Turn the records into a numbered list, covering only the lines from the one containing "Task: Click the blue sphere for charge q1" through the one containing "Action: 223,157", both included. Leave out blank lines and pictures.
* * *
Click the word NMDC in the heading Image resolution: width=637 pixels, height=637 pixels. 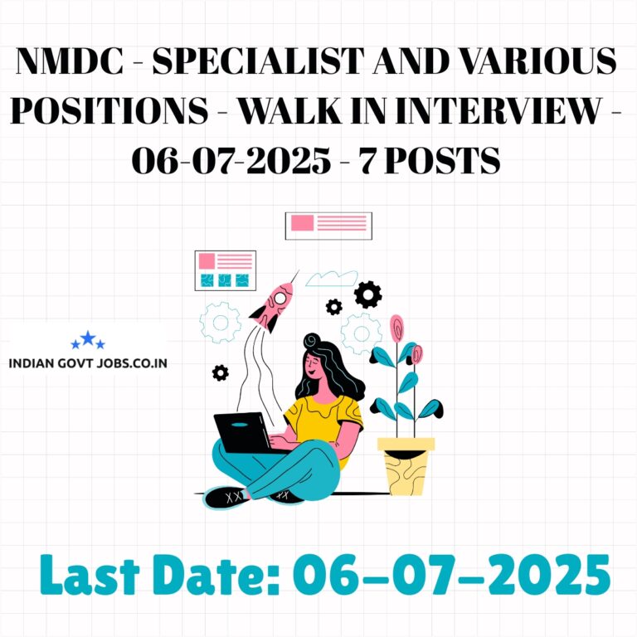pyautogui.click(x=70, y=61)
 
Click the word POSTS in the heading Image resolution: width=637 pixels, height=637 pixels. pyautogui.click(x=442, y=160)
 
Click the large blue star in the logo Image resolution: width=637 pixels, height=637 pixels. pyautogui.click(x=88, y=338)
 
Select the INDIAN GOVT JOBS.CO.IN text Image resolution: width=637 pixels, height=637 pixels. pyautogui.click(x=88, y=362)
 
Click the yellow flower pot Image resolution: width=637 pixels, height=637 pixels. pyautogui.click(x=406, y=466)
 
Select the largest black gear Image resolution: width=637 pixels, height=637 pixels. pyautogui.click(x=367, y=294)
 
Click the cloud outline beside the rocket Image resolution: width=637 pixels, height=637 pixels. pyautogui.click(x=332, y=279)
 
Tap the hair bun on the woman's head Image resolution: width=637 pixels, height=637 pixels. pyautogui.click(x=312, y=340)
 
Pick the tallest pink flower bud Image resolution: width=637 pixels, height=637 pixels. pyautogui.click(x=397, y=328)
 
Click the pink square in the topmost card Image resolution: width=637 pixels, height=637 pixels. pyautogui.click(x=302, y=222)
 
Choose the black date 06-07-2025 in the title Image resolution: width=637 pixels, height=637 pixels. pyautogui.click(x=231, y=160)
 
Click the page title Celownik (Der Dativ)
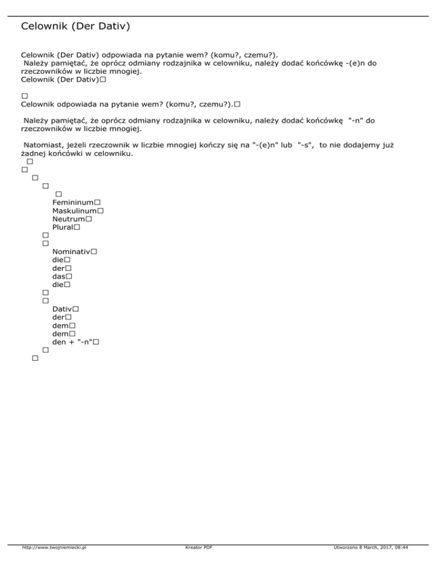tap(75, 26)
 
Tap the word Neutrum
tap(68, 219)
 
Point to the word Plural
tap(62, 227)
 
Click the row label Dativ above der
tap(62, 309)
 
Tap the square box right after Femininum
tap(97, 203)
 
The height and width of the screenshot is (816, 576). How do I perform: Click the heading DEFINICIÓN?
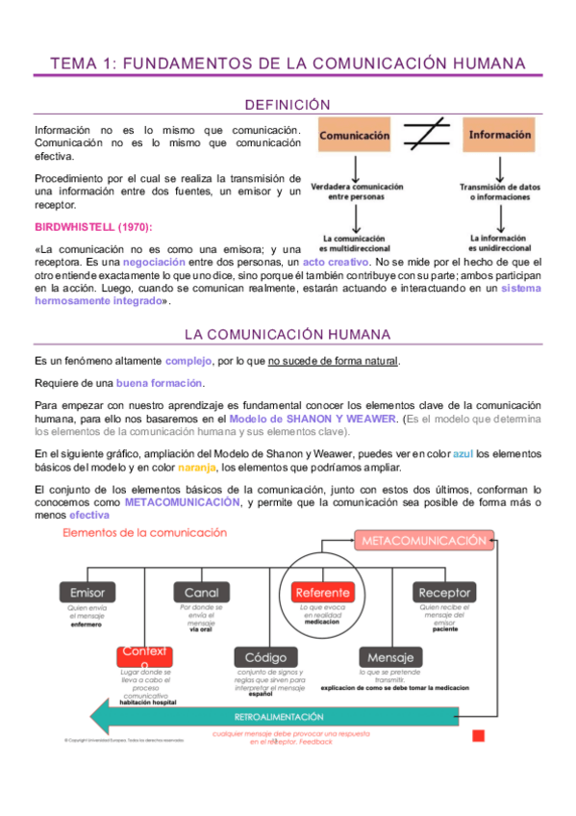tap(288, 104)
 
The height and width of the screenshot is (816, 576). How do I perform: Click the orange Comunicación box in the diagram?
tap(355, 137)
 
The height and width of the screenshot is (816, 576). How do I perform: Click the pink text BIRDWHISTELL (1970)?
tap(92, 227)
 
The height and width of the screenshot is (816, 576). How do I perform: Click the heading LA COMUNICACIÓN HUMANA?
tap(288, 334)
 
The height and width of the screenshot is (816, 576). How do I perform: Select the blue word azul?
tap(463, 453)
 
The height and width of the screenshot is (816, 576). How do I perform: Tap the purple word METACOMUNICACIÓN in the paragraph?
tap(183, 502)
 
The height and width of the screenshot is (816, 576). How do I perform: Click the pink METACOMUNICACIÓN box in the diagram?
tap(423, 541)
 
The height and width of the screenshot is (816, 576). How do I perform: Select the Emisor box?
tap(88, 593)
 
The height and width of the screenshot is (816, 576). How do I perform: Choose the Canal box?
tap(202, 593)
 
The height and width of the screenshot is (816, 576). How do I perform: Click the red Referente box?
tap(322, 593)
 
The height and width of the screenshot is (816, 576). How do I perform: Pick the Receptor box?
tap(444, 593)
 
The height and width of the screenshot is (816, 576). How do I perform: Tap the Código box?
tap(265, 657)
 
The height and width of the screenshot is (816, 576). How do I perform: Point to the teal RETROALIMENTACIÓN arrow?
tap(279, 717)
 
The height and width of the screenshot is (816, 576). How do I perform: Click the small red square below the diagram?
tap(478, 736)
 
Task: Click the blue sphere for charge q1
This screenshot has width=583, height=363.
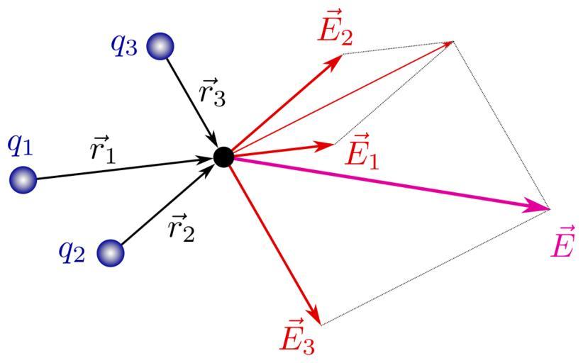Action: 23,180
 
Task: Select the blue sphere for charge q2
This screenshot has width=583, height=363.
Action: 110,252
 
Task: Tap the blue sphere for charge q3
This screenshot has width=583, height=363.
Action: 160,47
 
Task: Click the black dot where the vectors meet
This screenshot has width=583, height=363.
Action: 223,157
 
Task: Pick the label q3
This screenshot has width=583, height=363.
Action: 125,44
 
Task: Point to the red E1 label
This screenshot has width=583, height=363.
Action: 361,152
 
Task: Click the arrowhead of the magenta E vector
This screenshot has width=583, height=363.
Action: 542,207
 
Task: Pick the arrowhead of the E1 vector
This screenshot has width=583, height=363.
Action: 328,145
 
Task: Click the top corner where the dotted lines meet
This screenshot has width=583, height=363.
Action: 452,42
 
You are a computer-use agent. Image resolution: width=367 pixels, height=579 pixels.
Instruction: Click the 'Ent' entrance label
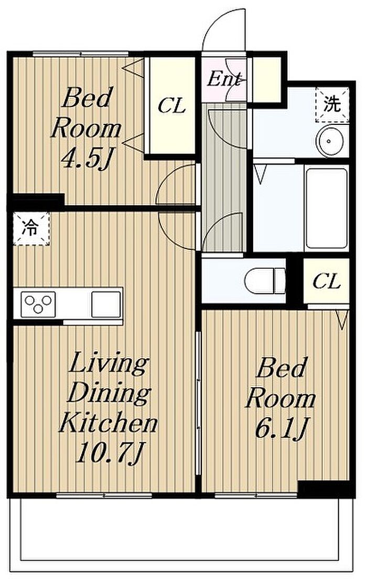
* * *
TASK RESPONSE:
1. Task: Click the blue sphere for charge q1
2. This screenshot has width=583, height=363.
3. Action: 23,180
4. Task: Select the blue sphere for charge q2
5. This screenshot has width=583, height=363.
6. Action: 110,252
7. Task: Tap the blue sphere for charge q3
8. This screenshot has width=583, height=363.
9. Action: 160,47
10. Task: Click the black dot where the vectors meet
11. This screenshot has width=583, height=363.
12. Action: 223,157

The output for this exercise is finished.